START Records shown
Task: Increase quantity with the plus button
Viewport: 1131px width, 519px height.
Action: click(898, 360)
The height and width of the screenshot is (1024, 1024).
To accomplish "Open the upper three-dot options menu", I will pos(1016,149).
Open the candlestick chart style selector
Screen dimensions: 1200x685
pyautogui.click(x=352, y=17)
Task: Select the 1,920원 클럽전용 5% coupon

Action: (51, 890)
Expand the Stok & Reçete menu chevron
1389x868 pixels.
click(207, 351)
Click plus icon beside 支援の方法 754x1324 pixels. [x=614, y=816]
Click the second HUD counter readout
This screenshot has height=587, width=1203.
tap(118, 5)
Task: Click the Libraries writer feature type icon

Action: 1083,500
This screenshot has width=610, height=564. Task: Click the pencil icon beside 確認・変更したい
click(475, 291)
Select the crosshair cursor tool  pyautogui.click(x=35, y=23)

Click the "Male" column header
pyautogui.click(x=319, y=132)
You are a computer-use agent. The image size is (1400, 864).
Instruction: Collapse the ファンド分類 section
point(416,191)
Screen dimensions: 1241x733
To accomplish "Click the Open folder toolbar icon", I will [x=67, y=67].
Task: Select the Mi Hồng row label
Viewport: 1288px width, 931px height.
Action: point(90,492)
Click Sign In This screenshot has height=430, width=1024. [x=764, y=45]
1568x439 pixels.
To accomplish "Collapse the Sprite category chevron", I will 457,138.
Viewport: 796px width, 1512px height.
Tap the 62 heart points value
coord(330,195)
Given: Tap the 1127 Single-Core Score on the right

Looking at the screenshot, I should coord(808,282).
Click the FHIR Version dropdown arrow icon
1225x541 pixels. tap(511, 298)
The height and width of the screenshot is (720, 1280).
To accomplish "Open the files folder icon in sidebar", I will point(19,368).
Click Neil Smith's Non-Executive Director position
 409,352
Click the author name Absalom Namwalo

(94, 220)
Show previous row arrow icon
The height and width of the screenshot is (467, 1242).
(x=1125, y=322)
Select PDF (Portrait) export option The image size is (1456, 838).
END Records shown
## Work instructions
Copy the data once more. Leave nothing out.

## Answer to the problem
Task: Increase quantity with the plus button
Viewport: 1131px width, 519px height.
Action: click(898, 360)
The height and width of the screenshot is (1024, 1024).
To accomplish "Open the upper three-dot options menu", I will pos(1016,149).
Open the candlestick chart style selector
Screen dimensions: 1200x685
pyautogui.click(x=352, y=17)
Task: Select the 1,920원 클럽전용 5% coupon

Action: (51, 890)
Expand the Stok & Reçete menu chevron
1389x868 pixels.
click(207, 351)
Click plus icon beside 支援の方法 754x1324 pixels. [x=614, y=816]
Click the second HUD counter readout
This screenshot has height=587, width=1203.
tap(118, 5)
Task: Click the Libraries writer feature type icon

Action: 1083,500
This screenshot has width=610, height=564. Task: Click the pencil icon beside 確認・変更したい
click(475, 291)
Select the crosshair cursor tool  pyautogui.click(x=35, y=23)

Click the "Male" column header
pyautogui.click(x=319, y=132)
You are a computer-use agent. The image size is (1400, 864).
Instruction: Collapse the ファンド分類 section
point(416,191)
Screen dimensions: 1241x733
To accomplish "Click the Open folder toolbar icon", I will [x=67, y=67].
Task: Select the Mi Hồng row label
Viewport: 1288px width, 931px height.
Action: point(90,492)
Click Sign In This screenshot has height=430, width=1024. [x=764, y=45]
1568x439 pixels.
To accomplish "Collapse the Sprite category chevron", I will 457,138.
Viewport: 796px width, 1512px height.
Tap the 62 heart points value
coord(330,195)
Given: Tap the 1127 Single-Core Score on the right

Looking at the screenshot, I should coord(808,282).
Click the FHIR Version dropdown arrow icon
1225x541 pixels. tap(511, 298)
The height and width of the screenshot is (720, 1280).
To accomplish "Open the files folder icon in sidebar", I will point(19,368).
Click Neil Smith's Non-Executive Director position
 409,352
Click the author name Absalom Namwalo

(94, 220)
Show previous row arrow icon
The height and width of the screenshot is (467, 1242).
(x=1125, y=322)
Select PDF (Portrait) export option The image size is (1456, 838).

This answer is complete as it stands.